WHAT IS BEING ASKED:
Turn the lines in these entries into a numbered list, leaving out any blank lines.

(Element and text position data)
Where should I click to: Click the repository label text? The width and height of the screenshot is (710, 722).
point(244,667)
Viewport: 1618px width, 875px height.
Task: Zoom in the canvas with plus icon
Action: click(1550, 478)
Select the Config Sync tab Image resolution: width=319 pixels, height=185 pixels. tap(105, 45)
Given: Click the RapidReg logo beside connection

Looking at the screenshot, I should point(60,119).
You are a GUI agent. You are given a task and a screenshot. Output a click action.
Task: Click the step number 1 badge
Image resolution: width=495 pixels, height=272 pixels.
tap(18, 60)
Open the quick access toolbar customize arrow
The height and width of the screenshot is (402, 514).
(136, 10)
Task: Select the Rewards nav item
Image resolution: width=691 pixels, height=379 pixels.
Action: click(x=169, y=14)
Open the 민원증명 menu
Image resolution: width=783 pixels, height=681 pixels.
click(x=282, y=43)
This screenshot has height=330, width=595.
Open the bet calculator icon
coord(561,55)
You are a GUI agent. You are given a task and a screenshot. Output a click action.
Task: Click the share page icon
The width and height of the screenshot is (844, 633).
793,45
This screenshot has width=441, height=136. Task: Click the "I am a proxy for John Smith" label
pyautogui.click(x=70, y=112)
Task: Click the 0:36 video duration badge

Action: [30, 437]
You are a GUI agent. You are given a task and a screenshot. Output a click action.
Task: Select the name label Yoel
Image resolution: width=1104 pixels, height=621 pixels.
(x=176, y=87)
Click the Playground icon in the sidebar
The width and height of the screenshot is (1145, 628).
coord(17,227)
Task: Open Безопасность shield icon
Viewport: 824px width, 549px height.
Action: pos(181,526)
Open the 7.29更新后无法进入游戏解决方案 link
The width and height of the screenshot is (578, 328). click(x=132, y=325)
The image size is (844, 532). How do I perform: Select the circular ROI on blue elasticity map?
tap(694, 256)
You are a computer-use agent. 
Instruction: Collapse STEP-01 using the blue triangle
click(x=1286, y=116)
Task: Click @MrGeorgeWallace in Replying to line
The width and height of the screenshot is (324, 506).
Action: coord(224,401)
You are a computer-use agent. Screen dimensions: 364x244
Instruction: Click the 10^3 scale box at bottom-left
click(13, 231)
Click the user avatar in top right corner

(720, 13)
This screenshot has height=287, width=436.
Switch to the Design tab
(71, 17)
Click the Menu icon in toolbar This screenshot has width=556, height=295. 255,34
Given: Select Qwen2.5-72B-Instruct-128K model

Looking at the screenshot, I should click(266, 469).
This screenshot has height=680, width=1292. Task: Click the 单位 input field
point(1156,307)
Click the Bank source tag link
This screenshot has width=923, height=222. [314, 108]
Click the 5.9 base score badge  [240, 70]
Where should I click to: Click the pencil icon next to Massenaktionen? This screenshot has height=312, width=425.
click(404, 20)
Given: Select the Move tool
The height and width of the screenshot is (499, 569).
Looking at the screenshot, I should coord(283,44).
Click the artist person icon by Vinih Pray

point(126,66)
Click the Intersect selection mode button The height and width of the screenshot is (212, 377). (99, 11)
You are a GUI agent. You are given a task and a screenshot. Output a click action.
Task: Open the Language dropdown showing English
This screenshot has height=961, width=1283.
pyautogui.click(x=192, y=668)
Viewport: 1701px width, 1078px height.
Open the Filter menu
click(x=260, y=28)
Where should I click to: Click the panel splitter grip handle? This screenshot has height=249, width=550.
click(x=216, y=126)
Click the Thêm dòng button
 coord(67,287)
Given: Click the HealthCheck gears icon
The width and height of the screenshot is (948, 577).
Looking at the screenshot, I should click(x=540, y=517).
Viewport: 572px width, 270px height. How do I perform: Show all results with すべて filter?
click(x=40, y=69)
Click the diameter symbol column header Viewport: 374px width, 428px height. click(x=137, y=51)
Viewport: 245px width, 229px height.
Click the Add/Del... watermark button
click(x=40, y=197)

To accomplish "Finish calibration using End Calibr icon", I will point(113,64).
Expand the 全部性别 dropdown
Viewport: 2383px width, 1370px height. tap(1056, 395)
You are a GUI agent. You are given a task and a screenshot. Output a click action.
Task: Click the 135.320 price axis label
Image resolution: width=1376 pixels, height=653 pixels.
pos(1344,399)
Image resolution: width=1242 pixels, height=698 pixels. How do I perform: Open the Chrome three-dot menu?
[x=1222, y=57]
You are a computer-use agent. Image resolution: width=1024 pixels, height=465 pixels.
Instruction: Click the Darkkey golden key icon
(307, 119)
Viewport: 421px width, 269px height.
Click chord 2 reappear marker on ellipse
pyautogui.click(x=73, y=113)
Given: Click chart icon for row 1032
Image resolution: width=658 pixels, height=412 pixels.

WRITTEN SOLUTION:
1. Where should I click to: Click the repository label text? The width and height of the screenshot is (710, 722).
2. point(244,667)
3. Viewport: 1618px width, 875px height.
4. Task: Zoom in the canvas with plus icon
5. Action: click(1550, 478)
6. Select the Config Sync tab Image resolution: width=319 pixels, height=185 pixels. tap(105, 45)
7. Given: Click the RapidReg logo beside connection
8. Looking at the screenshot, I should point(60,119).
9. You are a GUI agent. You are given a task and a screenshot. Output a click action.
10. Task: Click the step number 1 badge
11. Image resolution: width=495 pixels, height=272 pixels.
12. tap(18, 60)
13. Open the quick access toolbar customize arrow
14. The height and width of the screenshot is (402, 514).
15. (136, 10)
16. Task: Select the Rewards nav item
17. Image resolution: width=691 pixels, height=379 pixels.
18. Action: click(x=169, y=14)
19. Open the 민원증명 menu
20. Image resolution: width=783 pixels, height=681 pixels.
21. click(x=282, y=43)
22. This screenshot has height=330, width=595.
23. Open the bet calculator icon
24. coord(561,55)
25. You are a GUI agent. You are given a task and a screenshot. Output a click action.
26. Task: Click the share page icon
27. The width and height of the screenshot is (844, 633).
28. 793,45
29. This screenshot has width=441, height=136. Task: Click the "I am a proxy for John Smith" label
30. pyautogui.click(x=70, y=112)
31. Task: Click the 0:36 video duration badge
32. Action: [30, 437]
33. You are a GUI agent. You are given a task and a screenshot. Output a click action.
34. Task: Select the name label Yoel
35. Image resolution: width=1104 pixels, height=621 pixels.
36. (x=176, y=87)
37. Click the Playground icon in the sidebar
38. The width and height of the screenshot is (1145, 628).
39. coord(17,227)
40. Task: Open Безопасность shield icon
41. Viewport: 824px width, 549px height.
42. Action: pos(181,526)
43. Open the 7.29更新后无法进入游戏解决方案 link
44. The width and height of the screenshot is (578, 328). click(x=132, y=325)
45. The image size is (844, 532). How do I perform: Select the circular ROI on blue elasticity map?
46. tap(694, 256)
47. You are a computer-use agent. 
48. Instruction: Collapse STEP-01 using the blue triangle
49. click(x=1286, y=116)
50. Task: Click @MrGeorgeWallace in Replying to line
51. The width and height of the screenshot is (324, 506).
52. Action: coord(224,401)
53. You are a computer-use agent. Screen dimensions: 364x244
54. Instruction: Click the 10^3 scale box at bottom-left
55. click(13, 231)
56. Click the user avatar in top right corner
57. (720, 13)
58. This screenshot has height=287, width=436.
59. Switch to the Design tab
60. (71, 17)
61. Click the Menu icon in toolbar This screenshot has width=556, height=295. 255,34
62. Given: Select Qwen2.5-72B-Instruct-128K model
63. Looking at the screenshot, I should click(266, 469).
64. This screenshot has height=680, width=1292. Task: Click the 单位 input field
65. point(1156,307)
66. Click the Bank source tag link
67. This screenshot has width=923, height=222. [314, 108]
68. Click the 5.9 base score badge  [240, 70]
69. Where should I click to: Click the pencil icon next to Massenaktionen? This screenshot has height=312, width=425.
70. click(404, 20)
71. Given: Select the Move tool
72. The height and width of the screenshot is (499, 569).
73. Looking at the screenshot, I should coord(283,44).
74. Click the artist person icon by Vinih Pray
75. point(126,66)
76. Click the Intersect selection mode button The height and width of the screenshot is (212, 377). (99, 11)
77. You are a GUI agent. You are given a task and a screenshot. Output a click action.
78. Task: Open the Language dropdown showing English
79. This screenshot has height=961, width=1283.
80. pyautogui.click(x=192, y=668)
81. Viewport: 1701px width, 1078px height.
82. Open the Filter menu
83. click(x=260, y=28)
84. Where should I click to: Click the panel splitter grip handle? This screenshot has height=249, width=550.
85. click(x=216, y=126)
86. Click the Thêm dòng button
87.  coord(67,287)
88. Given: Click the HealthCheck gears icon
89. The width and height of the screenshot is (948, 577).
90. Looking at the screenshot, I should click(x=540, y=517).
91. Viewport: 572px width, 270px height. How do I perform: Show all results with すべて filter?
92. click(x=40, y=69)
93. Click the diameter symbol column header Viewport: 374px width, 428px height. click(x=137, y=51)
94. Viewport: 245px width, 229px height.
95. Click the Add/Del... watermark button
96. click(x=40, y=197)
97. To accomplish "Finish calibration using End Calibr icon", I will point(113,64).
98. Expand the 全部性别 dropdown
99. Viewport: 2383px width, 1370px height. tap(1056, 395)
100. You are a GUI agent. You are given a task and a screenshot. Output a click action.
101. Task: Click the 135.320 price axis label
102. Image resolution: width=1376 pixels, height=653 pixels.
103. pos(1344,399)
104. Image resolution: width=1242 pixels, height=698 pixels. How do I perform: Open the Chrome three-dot menu?
105. [x=1222, y=57]
106. You are a computer-use agent. Image resolution: width=1024 pixels, height=465 pixels.
107. Instruction: Click the Darkkey golden key icon
108. (307, 119)
109. Viewport: 421px width, 269px height.
110. Click chord 2 reappear marker on ellipse
111. pyautogui.click(x=73, y=113)
112. Given: Click chart icon for row 1032
113. Image resolution: width=658 pixels, height=412 pixels.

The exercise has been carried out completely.